In gentleness let them be tender with each other’s dreams
and healing of each other’s wounds.55
It is also why the family and friends of the couple are asked in the service whether they will:
Support and uphold them in their marriage
now and in the years to come.
What happens, though, where there is such betrayal in a marriage (such as the ‘unchastity’ (Matthew 19.9) that Jesus describes) or desertion (such that Paul describes when one partner is abandoned by another (1 Corinthians 7.15)) or breakdown (such that the marriage has reached a point where it is deemed beyond repair) or some other causes of damage (such as those that are so serious they are abusive)? Although with all Christians, the Church of England believes that the marriage ‘promises are made unconditionally for life’,56 it accepts that marriages that have been made can also be broken, sometimes by one partner and sometimes by both. It respects the view of couples who believe that their marriage has come to its own end and that the marital gift of love and commitment has been lost. It recognizes circumstances where fuller life may come only when that is formally acknowledged, and the possibility of a new beginning is opened up.
The Church of England – where the conditions are right – allows clergy – where their consciences allow them – to solemnize the marriage of those who choose, with due regard to the past and full responsibility to the future, to marry again and for their bishops to support them, praying to the God who is ‘rich in mercy’ (Ephesians 2.4):
Pour out your blessings upon [them]
that may be joined in mutual love and companionship,
in holiness and commitment to each other.57
In this way, the church seeks to witness to the biblical call for marriage to reflect God’s ‘covenant of life and well-being’ (Malachi 2.5), to the challenges of human life known so well to the biblical writers, and to the God who, ‘rich in mercy’, is always ready to redeem and make new.

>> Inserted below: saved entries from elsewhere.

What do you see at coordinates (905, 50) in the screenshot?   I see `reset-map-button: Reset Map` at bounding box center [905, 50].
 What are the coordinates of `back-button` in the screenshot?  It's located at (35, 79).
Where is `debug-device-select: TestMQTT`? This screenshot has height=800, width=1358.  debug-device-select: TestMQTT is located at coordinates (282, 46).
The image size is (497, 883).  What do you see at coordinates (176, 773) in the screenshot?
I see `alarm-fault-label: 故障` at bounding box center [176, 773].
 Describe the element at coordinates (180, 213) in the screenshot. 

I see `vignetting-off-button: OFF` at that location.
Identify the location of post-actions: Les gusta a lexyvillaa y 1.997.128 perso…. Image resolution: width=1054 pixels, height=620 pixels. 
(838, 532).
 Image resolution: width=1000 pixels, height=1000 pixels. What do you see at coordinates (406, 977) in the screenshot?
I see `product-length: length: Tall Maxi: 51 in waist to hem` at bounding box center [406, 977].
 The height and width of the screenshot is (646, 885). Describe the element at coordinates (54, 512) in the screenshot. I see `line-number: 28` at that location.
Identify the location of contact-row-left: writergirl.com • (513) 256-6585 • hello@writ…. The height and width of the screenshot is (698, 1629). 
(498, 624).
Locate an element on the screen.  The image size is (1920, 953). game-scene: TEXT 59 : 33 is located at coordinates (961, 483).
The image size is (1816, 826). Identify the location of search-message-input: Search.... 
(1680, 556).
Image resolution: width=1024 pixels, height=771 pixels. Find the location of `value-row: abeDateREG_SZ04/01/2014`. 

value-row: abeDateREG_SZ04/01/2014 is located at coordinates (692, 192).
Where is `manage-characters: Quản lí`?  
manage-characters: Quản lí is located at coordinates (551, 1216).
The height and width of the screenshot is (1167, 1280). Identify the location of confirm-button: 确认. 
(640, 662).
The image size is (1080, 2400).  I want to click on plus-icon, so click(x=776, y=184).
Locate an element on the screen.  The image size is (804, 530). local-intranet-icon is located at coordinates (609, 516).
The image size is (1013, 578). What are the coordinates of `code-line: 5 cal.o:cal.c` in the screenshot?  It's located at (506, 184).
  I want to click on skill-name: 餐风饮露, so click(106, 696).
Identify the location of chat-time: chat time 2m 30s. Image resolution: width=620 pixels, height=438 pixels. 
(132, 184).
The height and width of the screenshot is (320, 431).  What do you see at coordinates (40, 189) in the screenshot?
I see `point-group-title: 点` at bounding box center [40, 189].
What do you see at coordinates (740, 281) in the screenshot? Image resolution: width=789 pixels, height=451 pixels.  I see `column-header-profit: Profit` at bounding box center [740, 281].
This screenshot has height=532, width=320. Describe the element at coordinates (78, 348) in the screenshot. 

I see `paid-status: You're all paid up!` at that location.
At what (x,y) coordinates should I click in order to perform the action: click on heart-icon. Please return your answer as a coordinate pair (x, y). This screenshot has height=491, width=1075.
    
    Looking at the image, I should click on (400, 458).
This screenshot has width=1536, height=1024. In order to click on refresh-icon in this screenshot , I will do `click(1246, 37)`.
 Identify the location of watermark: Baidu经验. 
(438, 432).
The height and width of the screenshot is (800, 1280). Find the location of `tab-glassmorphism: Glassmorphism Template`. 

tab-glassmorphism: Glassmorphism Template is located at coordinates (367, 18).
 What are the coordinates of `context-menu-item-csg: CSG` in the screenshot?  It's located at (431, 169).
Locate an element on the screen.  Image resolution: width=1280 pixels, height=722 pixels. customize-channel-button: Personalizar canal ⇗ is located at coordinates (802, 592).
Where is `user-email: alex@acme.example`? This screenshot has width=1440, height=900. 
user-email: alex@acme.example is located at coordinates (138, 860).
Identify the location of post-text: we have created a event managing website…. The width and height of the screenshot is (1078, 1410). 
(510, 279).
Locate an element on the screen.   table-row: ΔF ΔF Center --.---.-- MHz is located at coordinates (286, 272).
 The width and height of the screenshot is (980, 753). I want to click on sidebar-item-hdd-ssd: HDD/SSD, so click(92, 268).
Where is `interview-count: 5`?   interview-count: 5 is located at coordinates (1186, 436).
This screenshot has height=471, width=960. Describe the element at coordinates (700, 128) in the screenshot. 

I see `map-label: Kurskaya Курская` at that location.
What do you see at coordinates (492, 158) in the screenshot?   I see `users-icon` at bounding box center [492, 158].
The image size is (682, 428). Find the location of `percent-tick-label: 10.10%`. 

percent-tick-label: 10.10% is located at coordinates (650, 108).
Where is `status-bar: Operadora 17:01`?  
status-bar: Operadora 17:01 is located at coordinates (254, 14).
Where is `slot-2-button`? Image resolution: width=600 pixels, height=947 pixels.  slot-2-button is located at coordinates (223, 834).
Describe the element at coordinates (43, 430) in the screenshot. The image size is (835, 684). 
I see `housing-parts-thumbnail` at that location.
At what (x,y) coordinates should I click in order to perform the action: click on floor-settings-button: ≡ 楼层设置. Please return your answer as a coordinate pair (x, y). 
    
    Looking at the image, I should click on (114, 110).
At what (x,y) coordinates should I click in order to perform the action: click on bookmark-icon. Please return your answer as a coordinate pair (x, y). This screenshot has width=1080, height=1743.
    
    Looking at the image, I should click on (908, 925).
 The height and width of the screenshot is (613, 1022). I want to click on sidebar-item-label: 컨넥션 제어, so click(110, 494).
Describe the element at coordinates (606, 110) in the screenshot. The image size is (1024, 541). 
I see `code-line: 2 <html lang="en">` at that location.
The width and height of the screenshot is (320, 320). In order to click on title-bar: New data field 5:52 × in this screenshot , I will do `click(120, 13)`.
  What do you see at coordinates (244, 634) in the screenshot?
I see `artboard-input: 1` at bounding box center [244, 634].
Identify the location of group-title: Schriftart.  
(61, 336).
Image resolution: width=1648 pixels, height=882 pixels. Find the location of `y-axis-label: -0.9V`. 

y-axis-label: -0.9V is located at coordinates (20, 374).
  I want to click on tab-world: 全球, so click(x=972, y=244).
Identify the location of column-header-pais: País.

Christian faith, realistic as it is about the reality of sin in human life and our tendency to turn in on ourselves, believes in the greater power of divine love at work in our relationships, including ‘this man and this woman’ about to be joined together in ‘holy Matrimony’.58 The church rejoices that it is an ‘honourable estate instituted of God’59 and ‘a means of his grace’:60 a form of human living and loving in which God dwells and where two people, their family and their society receive ‘grace upon grace’ (John 1.16). When received well and cherished, nourished and nurtured, supported by others and sustained by God’s other means of grace in the life of the church, the gift of marriage brings life with fulness and gives life with abundance.